-- INFORMATION SUPPLIED --
____________________
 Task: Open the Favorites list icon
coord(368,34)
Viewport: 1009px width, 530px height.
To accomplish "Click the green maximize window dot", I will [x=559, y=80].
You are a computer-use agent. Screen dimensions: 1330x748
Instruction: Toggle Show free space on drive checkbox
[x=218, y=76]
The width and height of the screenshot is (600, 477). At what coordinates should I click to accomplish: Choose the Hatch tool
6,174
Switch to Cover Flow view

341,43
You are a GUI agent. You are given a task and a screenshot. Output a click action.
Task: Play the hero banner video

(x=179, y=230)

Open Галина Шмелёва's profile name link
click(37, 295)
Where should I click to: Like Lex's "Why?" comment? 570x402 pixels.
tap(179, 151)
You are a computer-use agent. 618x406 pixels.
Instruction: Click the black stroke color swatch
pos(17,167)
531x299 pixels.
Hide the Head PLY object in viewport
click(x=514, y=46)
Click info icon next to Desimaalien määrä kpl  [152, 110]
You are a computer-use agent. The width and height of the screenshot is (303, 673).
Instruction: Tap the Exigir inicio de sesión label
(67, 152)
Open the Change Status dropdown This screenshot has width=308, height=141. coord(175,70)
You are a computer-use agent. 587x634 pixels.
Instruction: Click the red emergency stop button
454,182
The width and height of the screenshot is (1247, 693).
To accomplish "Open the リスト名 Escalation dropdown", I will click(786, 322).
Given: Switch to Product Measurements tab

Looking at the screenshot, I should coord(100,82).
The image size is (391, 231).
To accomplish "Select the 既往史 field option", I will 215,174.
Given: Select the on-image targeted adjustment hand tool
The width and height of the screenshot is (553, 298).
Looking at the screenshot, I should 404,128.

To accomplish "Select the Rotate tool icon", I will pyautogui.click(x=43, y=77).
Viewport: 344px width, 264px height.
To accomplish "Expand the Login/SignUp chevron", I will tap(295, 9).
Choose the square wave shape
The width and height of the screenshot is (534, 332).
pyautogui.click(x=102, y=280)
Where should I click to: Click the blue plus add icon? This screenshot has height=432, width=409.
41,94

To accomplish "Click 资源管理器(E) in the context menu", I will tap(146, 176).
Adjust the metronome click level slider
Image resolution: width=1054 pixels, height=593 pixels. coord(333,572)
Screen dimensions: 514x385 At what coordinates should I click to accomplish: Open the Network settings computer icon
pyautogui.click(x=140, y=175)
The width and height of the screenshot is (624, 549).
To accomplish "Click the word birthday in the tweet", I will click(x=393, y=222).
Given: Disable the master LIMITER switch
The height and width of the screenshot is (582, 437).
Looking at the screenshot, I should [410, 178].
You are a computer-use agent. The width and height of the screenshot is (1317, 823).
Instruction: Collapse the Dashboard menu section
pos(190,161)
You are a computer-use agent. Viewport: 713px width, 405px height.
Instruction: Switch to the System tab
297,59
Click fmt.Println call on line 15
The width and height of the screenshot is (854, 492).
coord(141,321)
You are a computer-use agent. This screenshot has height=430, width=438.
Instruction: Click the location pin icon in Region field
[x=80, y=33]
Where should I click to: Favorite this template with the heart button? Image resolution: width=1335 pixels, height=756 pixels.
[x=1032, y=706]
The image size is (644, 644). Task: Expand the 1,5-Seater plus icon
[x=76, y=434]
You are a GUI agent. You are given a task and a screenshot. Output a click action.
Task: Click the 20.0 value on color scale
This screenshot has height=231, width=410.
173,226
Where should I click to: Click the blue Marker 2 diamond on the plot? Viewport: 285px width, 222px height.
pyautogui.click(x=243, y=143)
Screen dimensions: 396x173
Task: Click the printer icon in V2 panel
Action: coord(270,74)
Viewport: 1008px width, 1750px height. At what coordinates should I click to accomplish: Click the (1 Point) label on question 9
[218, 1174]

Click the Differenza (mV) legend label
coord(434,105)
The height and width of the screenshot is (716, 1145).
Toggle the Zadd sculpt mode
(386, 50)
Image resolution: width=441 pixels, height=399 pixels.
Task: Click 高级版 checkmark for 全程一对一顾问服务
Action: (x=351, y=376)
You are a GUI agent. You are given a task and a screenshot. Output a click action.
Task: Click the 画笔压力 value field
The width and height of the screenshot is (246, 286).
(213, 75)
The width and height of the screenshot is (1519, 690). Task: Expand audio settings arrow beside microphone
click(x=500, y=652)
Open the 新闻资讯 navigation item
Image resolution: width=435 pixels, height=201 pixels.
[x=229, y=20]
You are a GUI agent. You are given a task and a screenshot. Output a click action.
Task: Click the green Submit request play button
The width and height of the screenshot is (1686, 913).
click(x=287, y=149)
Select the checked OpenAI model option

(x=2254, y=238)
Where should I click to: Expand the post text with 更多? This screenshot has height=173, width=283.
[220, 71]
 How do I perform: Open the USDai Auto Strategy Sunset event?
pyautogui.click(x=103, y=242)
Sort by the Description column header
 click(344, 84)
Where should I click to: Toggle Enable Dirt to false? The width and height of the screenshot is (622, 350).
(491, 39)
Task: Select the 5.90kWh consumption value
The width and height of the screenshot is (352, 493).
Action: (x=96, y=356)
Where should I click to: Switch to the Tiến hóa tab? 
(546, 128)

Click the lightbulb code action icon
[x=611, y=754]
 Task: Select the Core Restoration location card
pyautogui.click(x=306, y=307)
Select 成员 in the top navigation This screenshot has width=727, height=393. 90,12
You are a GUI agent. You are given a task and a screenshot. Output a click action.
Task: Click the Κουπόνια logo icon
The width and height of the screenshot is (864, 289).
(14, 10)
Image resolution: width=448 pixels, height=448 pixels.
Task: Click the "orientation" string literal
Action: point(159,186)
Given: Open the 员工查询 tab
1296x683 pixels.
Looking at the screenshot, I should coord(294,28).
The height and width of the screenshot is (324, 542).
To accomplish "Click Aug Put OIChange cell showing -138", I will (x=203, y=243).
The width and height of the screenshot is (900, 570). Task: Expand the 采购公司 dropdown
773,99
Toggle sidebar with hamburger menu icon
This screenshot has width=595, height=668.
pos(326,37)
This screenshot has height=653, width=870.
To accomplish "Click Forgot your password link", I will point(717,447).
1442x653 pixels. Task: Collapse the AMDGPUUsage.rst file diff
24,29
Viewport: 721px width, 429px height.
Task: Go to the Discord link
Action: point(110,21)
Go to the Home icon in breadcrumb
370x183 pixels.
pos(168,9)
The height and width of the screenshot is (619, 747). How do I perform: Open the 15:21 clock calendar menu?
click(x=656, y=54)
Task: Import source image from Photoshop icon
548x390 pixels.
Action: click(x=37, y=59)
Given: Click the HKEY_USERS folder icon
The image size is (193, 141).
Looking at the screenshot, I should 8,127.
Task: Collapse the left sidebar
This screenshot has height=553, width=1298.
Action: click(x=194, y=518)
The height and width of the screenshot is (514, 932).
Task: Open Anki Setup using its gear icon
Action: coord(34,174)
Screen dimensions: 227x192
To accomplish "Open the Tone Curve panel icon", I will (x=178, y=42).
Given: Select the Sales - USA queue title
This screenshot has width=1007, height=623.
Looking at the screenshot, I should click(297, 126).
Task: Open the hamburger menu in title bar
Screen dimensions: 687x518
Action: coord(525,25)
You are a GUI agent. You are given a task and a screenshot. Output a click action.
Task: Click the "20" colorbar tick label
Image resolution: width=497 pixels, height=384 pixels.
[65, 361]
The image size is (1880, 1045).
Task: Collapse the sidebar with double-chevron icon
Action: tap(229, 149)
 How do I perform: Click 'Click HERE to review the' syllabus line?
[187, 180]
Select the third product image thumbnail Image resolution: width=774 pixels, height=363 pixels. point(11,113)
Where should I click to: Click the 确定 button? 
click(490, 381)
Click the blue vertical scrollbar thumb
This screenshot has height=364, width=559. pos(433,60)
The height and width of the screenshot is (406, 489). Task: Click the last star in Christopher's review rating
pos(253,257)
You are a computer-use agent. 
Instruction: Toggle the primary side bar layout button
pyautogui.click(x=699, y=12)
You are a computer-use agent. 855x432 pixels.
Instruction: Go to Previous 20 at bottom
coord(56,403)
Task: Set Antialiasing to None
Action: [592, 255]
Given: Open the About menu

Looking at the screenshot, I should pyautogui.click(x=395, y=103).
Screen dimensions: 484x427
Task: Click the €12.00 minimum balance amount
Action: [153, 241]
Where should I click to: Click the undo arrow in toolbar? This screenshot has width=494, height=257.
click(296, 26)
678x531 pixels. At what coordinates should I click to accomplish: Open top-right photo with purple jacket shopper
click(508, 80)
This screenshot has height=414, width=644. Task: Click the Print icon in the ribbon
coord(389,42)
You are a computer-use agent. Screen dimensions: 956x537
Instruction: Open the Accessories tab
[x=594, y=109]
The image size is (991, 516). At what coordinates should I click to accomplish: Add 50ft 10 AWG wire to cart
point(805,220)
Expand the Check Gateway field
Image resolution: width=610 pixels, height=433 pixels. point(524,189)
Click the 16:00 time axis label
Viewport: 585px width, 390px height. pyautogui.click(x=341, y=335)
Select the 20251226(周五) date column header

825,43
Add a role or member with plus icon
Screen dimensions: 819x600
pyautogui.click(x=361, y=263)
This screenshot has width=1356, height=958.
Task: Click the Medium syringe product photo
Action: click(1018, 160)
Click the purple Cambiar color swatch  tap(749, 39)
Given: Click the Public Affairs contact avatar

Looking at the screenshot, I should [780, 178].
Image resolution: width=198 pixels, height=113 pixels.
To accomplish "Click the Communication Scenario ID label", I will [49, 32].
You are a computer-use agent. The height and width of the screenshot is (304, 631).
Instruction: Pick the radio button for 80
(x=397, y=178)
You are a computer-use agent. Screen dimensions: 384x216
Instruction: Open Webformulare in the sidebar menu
____________________
From the items above, copy out every line that contains the string "size".

The image size is (391, 231).
The image size is (644, 644). Task: Expand the 1,5-Seater plus icon
The image size is (193, 141).
The image size is (1880, 1045).
The image size is (991, 516). At what coordinates should I click to accomplish: Add 50ft 10 AWG wire to cart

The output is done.